## AIM
Return, verbatim, the lines of the items below that start with the line containing "How do I perform: Open the Приложения" and run through the line containing "click(92, 126)", including both of those lines.

## Dataset excerpt
-----

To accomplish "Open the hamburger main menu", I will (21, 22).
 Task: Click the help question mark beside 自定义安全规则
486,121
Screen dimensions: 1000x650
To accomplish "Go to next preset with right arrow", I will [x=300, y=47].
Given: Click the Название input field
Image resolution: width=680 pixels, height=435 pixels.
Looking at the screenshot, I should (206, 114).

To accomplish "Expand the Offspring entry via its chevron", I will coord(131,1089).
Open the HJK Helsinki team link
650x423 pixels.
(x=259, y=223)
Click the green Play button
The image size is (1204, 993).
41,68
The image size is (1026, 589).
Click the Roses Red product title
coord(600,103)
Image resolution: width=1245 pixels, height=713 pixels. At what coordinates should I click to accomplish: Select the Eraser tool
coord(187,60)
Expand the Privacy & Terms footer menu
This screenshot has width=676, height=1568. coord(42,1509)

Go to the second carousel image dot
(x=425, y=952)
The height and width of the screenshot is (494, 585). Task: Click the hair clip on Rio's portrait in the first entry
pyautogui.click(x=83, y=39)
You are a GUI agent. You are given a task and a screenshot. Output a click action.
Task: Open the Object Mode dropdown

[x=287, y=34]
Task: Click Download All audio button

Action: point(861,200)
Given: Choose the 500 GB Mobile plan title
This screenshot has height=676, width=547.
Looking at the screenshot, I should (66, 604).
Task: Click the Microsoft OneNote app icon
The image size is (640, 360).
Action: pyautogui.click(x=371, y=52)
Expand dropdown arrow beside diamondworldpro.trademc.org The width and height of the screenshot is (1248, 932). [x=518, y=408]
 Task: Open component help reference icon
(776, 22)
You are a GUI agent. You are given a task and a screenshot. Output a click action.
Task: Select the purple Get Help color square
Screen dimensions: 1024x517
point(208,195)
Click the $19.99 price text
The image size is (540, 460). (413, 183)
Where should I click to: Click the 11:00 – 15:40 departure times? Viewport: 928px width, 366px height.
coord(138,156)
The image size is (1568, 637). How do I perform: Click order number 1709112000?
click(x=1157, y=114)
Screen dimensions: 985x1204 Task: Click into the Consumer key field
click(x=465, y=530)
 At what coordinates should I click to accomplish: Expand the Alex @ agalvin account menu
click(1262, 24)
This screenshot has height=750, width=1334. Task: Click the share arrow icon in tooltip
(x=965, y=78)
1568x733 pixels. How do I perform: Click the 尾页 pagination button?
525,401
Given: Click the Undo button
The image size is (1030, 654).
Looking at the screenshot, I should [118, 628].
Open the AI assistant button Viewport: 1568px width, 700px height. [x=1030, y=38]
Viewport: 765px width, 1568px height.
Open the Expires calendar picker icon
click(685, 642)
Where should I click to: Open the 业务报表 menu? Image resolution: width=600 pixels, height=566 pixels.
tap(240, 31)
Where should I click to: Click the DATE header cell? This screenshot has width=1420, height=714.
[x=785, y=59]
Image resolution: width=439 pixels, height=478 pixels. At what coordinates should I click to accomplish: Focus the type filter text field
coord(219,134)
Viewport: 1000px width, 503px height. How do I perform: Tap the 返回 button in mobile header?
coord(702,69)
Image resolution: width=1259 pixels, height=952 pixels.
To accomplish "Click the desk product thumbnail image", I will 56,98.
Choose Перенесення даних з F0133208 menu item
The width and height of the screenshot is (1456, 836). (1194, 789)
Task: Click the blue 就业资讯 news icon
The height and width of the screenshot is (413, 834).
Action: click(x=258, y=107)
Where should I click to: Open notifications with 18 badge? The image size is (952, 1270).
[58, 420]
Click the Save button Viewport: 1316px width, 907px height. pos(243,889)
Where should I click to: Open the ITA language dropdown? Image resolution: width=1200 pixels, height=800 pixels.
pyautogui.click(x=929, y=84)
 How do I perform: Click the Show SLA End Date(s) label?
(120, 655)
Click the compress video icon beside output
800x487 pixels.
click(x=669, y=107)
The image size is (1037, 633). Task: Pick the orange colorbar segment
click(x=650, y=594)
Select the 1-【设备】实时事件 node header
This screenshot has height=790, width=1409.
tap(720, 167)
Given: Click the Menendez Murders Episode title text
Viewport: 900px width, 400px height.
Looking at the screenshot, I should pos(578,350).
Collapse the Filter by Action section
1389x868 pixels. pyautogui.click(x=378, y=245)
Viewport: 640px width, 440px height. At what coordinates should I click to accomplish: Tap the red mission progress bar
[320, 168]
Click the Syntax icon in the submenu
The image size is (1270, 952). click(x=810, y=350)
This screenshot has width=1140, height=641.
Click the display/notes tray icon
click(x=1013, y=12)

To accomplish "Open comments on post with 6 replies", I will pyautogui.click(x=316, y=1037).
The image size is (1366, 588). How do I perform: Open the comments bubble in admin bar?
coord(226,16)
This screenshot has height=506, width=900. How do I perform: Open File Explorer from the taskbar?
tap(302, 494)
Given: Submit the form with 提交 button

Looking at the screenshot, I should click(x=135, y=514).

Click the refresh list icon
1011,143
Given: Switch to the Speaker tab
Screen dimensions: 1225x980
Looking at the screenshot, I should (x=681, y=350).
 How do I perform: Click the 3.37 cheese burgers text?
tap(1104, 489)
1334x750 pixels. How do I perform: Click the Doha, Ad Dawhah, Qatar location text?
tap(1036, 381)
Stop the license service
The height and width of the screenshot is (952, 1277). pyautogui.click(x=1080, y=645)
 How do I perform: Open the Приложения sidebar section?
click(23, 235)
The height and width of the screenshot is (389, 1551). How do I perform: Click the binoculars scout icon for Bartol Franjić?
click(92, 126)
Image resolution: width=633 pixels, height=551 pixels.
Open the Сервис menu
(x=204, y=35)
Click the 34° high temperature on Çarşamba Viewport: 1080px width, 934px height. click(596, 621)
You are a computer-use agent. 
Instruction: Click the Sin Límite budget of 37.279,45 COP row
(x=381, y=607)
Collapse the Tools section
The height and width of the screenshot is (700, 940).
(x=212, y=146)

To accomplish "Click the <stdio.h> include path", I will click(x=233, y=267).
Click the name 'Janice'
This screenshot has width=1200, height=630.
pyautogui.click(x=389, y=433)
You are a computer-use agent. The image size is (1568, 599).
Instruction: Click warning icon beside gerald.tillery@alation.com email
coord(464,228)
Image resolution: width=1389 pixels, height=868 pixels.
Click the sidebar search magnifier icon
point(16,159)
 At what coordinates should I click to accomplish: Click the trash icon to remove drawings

-----

## CORRECT ANSWER
 How do I perform: Open the Приложения sidebar section?
click(23, 235)
The height and width of the screenshot is (389, 1551). How do I perform: Click the binoculars scout icon for Bartol Franjić?
click(92, 126)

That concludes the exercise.